- _Extracted data entries_
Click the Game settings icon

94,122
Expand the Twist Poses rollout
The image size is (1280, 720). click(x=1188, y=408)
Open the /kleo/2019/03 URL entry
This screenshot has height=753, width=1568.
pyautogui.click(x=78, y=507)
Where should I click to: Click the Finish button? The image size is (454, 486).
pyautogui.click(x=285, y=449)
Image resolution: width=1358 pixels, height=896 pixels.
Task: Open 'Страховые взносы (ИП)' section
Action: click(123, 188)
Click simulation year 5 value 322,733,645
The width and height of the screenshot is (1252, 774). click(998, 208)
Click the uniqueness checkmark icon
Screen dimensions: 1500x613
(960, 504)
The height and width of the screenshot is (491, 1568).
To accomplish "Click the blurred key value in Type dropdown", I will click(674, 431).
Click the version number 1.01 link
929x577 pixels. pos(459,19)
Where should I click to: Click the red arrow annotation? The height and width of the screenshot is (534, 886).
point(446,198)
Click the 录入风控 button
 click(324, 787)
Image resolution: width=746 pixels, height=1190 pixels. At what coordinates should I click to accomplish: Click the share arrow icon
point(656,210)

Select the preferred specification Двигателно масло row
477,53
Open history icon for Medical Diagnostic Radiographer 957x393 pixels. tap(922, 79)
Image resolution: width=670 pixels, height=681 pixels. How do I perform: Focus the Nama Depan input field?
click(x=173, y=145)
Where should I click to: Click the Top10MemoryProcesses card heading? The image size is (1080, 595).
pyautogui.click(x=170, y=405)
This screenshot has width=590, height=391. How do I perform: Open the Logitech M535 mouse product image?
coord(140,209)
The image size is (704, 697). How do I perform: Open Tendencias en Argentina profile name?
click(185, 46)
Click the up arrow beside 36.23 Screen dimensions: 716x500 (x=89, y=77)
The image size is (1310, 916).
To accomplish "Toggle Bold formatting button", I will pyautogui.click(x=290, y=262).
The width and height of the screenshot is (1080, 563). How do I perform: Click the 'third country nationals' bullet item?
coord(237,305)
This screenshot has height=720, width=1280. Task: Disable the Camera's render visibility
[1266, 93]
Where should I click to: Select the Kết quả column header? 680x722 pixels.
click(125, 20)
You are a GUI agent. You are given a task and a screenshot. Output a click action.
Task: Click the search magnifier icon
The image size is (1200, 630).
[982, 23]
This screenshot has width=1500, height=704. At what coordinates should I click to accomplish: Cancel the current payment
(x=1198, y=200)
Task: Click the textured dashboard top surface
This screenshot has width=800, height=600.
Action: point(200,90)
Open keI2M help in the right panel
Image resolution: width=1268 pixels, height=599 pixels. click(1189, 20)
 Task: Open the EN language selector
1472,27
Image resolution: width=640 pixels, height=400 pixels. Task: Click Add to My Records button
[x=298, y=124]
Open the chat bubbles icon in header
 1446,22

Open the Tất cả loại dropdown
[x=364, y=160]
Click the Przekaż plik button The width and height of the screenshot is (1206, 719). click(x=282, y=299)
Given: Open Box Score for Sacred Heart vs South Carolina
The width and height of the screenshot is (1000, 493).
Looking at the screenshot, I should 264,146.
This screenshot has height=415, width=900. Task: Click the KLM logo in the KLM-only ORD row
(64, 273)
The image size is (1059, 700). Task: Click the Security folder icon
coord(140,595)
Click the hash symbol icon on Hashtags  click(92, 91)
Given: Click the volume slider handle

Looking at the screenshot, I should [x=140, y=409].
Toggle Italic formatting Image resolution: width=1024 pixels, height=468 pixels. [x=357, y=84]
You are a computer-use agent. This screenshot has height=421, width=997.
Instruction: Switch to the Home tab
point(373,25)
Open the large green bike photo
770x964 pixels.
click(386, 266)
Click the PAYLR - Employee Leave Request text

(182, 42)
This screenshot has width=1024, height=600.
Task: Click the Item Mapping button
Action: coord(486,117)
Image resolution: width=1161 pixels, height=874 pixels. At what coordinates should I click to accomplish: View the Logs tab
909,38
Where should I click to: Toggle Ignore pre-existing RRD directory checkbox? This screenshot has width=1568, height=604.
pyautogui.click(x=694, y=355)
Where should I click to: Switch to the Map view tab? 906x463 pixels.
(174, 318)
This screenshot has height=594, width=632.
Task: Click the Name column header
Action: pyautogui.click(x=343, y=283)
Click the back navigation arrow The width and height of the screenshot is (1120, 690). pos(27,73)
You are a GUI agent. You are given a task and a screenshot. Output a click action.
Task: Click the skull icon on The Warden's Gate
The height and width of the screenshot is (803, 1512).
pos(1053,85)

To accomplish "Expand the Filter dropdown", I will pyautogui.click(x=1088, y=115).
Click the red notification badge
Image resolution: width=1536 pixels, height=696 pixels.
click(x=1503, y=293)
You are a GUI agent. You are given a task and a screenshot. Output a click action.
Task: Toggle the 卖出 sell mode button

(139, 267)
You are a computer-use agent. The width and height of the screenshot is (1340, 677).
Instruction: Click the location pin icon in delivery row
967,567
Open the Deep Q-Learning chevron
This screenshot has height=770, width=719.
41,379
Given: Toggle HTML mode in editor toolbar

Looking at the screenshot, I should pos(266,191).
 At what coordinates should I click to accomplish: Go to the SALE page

- _What needs to be done_
Filter the records above for the string "formatting" and copy each matching line.

- _Exercise answer_
To accomplish "Toggle Bold formatting button", I will pyautogui.click(x=290, y=262).
Toggle Italic formatting Image resolution: width=1024 pixels, height=468 pixels. [x=357, y=84]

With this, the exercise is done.